Hi, there, everyone,

Thank you for taking the time to share your advice. I recently endured my first trial of IVF at nearly 41 years old (birthday is tomorrow). I have never been pregnant, and I was diagnosed with PCOS in my early 20s. Contributing partner has low quality sperm - poor motility/morphology, low count. I completed the Gonal F and Menopur protocol with an HCG trigger 36 hours prior to retrieval. 16 eggs were retrieved on 04/10/15, and 12 fertilized with ICSI. Nine blastocysts made it to PGS, but only one of the nine blastocysts was normal, genetically; however, the day 6 embryo was not the best quality - early blastocyst, Grade B ICM, Grade B/C TE (at least that's how I'm interpreting this - paperwork states EB b/c). My RE implanted, regardless, essentially telling me to not get my hopes up. Four of the other embryos were hatching and expanding embryos at day 6, respectively, but had +20/21, -14/+15, +12, -4/+18/+20, +16, -13/-22 chromosomal abnormalities. My endometrial lining during transfer was great on the estrace and Endometrin.

1. Most studies indicate a 20-30% chance of implantation with early blastocysts. Is this your experience as well? Is there much hope?

2. My pregnancy test is scheduled for 04/24. This seems early to me, but I guess they're checking if I can even get a chemical pregnancy?

3. If this fails, is it worth attempting again? I have great ovarian reserve, but awful genetic results. Are the genetic results most likely due to the age of my eggs or something else?

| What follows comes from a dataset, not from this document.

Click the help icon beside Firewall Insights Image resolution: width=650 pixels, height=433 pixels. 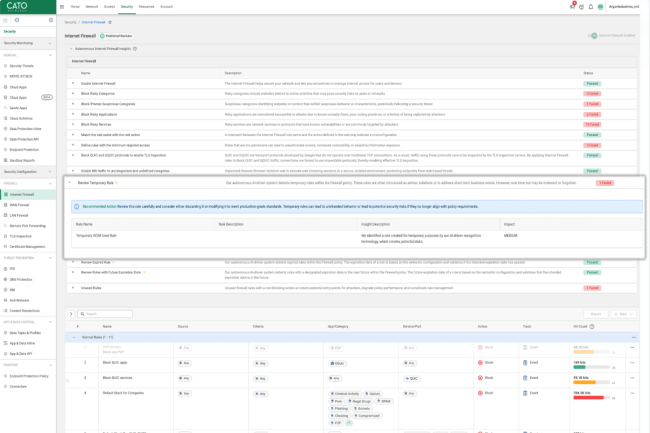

I posed these questions to my RE, yesterday, but he didn't give me direct answers (maybe there aren't any). 

Thank you


----------



## Bluebell82 (Jan 24, 2015)

Hi Talula,
Not a doctor of course but I read somewhere that in older women 90% of eggs can be chromosomally abnormal, so sounds not far off from what you got. I hope the early blastocyst will make itself comfortable. 
It's not necessarily always the most beautiful embryos that become babies, so there's hope especially since the chromosomes looked good. 
Testing 14 days after egg collection sounds normal. Most people who fall pregnant, do get a BFP at that point. My first clinic recommended testing 16 days after egg collection and my second 14 days after EC.
Hope it works for you, otherwise it sounds like you are getting a good number of eggs and blastocysts, so it's probably worth going for another cycle.


----------



## talula0474 (Apr 17, 2015)

Thank you!!


----------



## simone546 (Dec 25, 2011)

Wow, that's a great egg reserve! It's hard but don't get caught up on grade of blast... It's a genetically normal blast which is the most important thing. One dr's b blast is another one's c blast... And vice versa. 


I've had bc embies put back and was very negative negative, ended in mc but I have other issues going on and we don't know if it was genetically normal either. Good luck.


----------